3. Toothbrush and tooth paste
4. Make up, hair ties, hair stuff, ect. Don’t forget there will be people coming to visit and you may feel like looking a little nicer. (Or not but nice to have the stuff in case)
5. Pillow and soft and warm blanket
6. Ipod/music for delivery (for us it will be Bob Marley/Reggae mix from our wedding)
7. Sweats/lounge outfit, nursing/sleep bras and underwear
8. Socks and slippers
9. Going home outfit
10. Healthy snacks and water bottles
11. Pads for vaginal bleeding (can occur even w/c-section births so be prepared)
A note of what to grab on the way out:
-Cell Phone and charger
-Computer and charger
1. 4 Receiving blankets
2. 2-3 Soft Blankets
3. Breastfeeding pillow
5. The diaper bag: Pre-stocked with wipes and diapers of your choice, cream for diaper rash, etc.
6. 3-4 Burp Cloths
7. Breast Pump/nursing pads: The hospital will have both of these, as well, but it is something I would prefer to use my own of.
8. Bottle: Just in case breast feeding as issues you don’t want to be stuck with out getting the baby your milk ASAP
9. Nursing Cream
10. Baby Hat/Beanie: You need to keep the little ones head nice and warm
11. Socks: Also need to keep their little piggies warm!
12: Mittens: To keep them from scratching their poor little faces.
13. Pajamas/clothing: The hospital gives you a white onsies and that is it. So if you want your baby to wear anything else you better bring it!
14. Going home outfit! You know this is going to be photographed right? Right! I can’t wait to pick this out!
Be Ready Then Rest: There is nothing I find wrong with being totally ready, set, put away, cleaned and organized for our daughter’s arrival 4 weeks before she’s supposed to come. If I have learned anything from my pregnancy it’s that the fantasy isn’t always the reality. Just because I WANT to have 12 weeks of being able to put stuff together and get sorted out- doesn’t mean I WILL have that. I don’t feel great, I haven’t and who knows- it could get worse! So to be ready and have an extra 4 weeks to just rest and “be” before she comes…is 100% perfect and CALM to me.

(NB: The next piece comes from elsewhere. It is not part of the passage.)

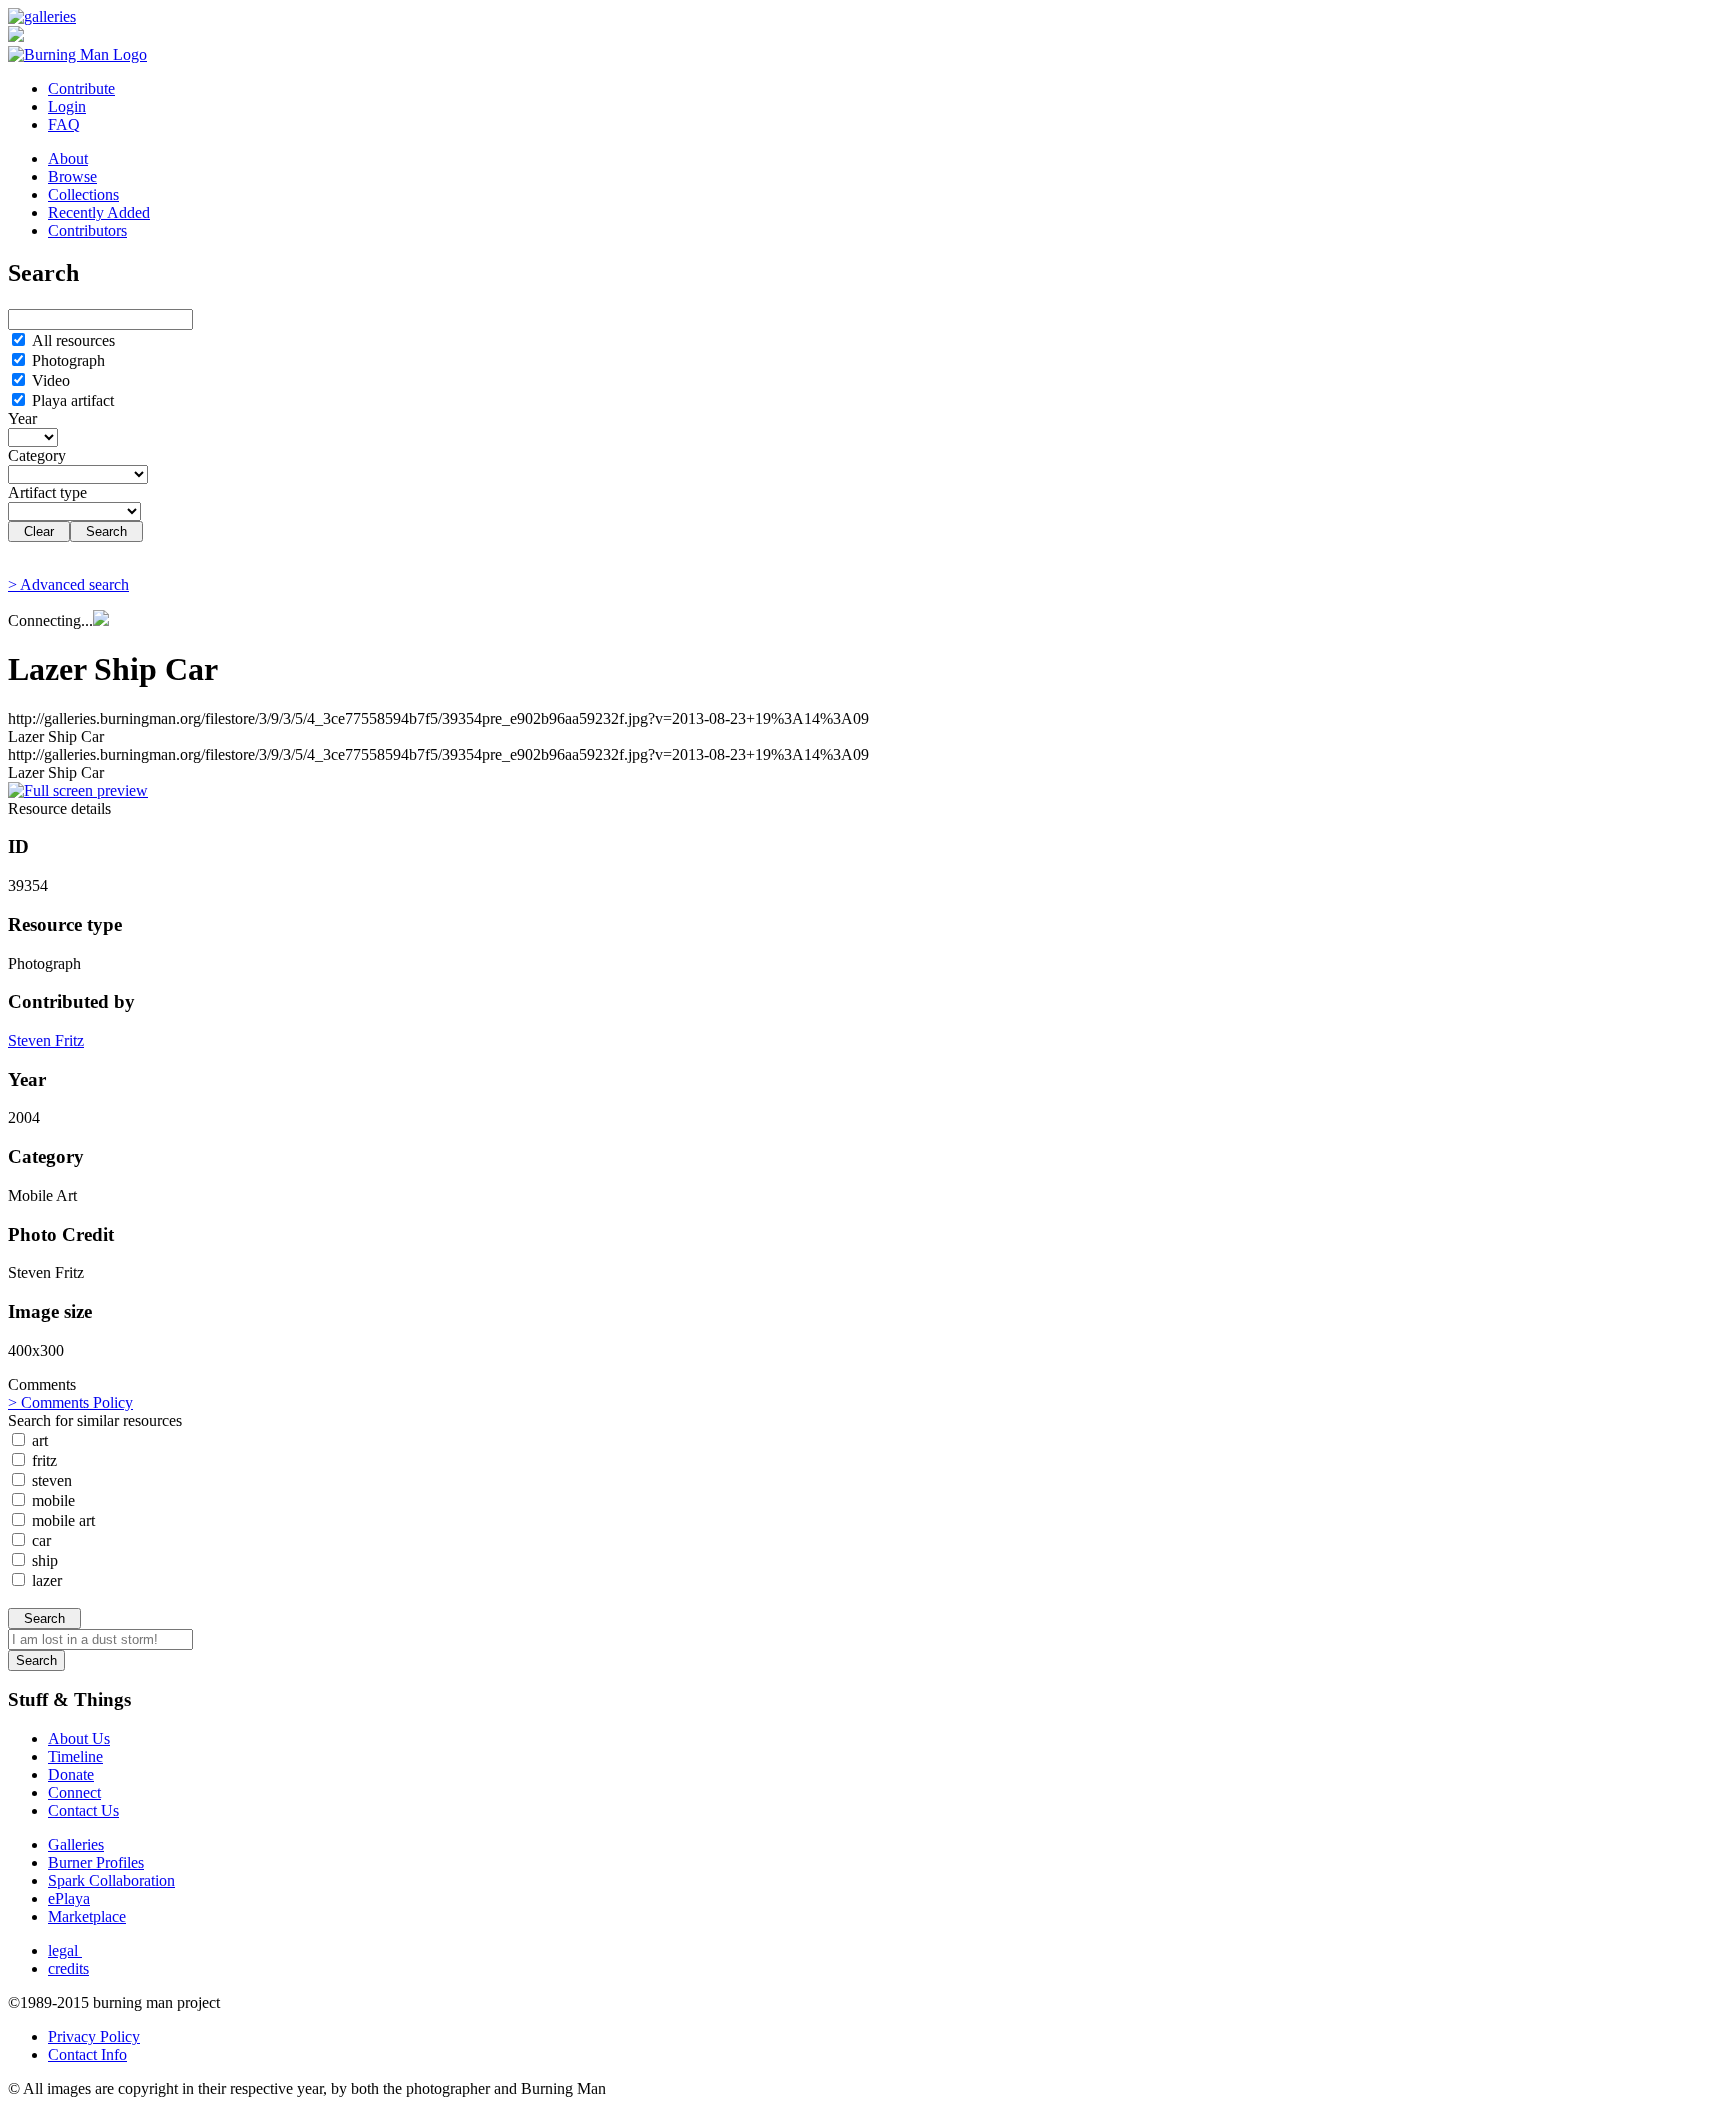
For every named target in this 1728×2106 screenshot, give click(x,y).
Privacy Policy (94, 2036)
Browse (72, 176)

An interesting side note on this entire concept is that being Jewish, there is a very “old school” and superstitious way of looking at this process which I am acutely aware of. This is, not to do anything until the baby is actually born and okay. There are variations on this but the most extreme one is to not bring anything into the home until the baby arrives because God forbid, the baby dies during birth (I know, gasp- hard to even type those words but THIS is where all this came from and I get it- the death of baby and mom was more common way back when and there were reasons for some of these beliefs and practices (but not in today’s world). So to me- the person who celebrates life every chance I get, who desires a totally peaceful, zen-like, calm space for her baby to come home to, who wants the people IN our home to be peaceful too, who believes organization leads to peacefulness….to me- this actually feels toxic, negative and kind of wrong. That’s just ME though- it may feel totally right for YOU! And you know, someday I hope my daughter will get to have a baby and she’ll decide what she wants to do and how she wants it to be done and I will support her choices and do whatever I can do to make her life happier, easier and more peaceful. Isn’t that my job? I’m her mommy. My job starts now and I’m doing all I can in the way I feel is right, to do a good job for her.
Oh, and btw, I am Jewish so yes, I have asked myself…what would I do God forbid something bad were to happen and all this is set up and done? You know, then I’ll deal with it then. But there’s no room in my body for negative thoughts because guess what? I’m growing a human. This little girl is inside me and I believe she gets all the energy good or bad that I give her. Also, thank God so far everything with her has checked out perfectly and so there’s currently no sign to worry about a thing. But do I worry? Sure I do. Just not too much because I also trust in the universe and God and in myself and even, in her, that it’s all going to be okay in the…
With love and peacefulness I’m signing off to go organize a dinner while I clean the house because we’ve got new friends coming over and I think it’s time to celebrate some life!!!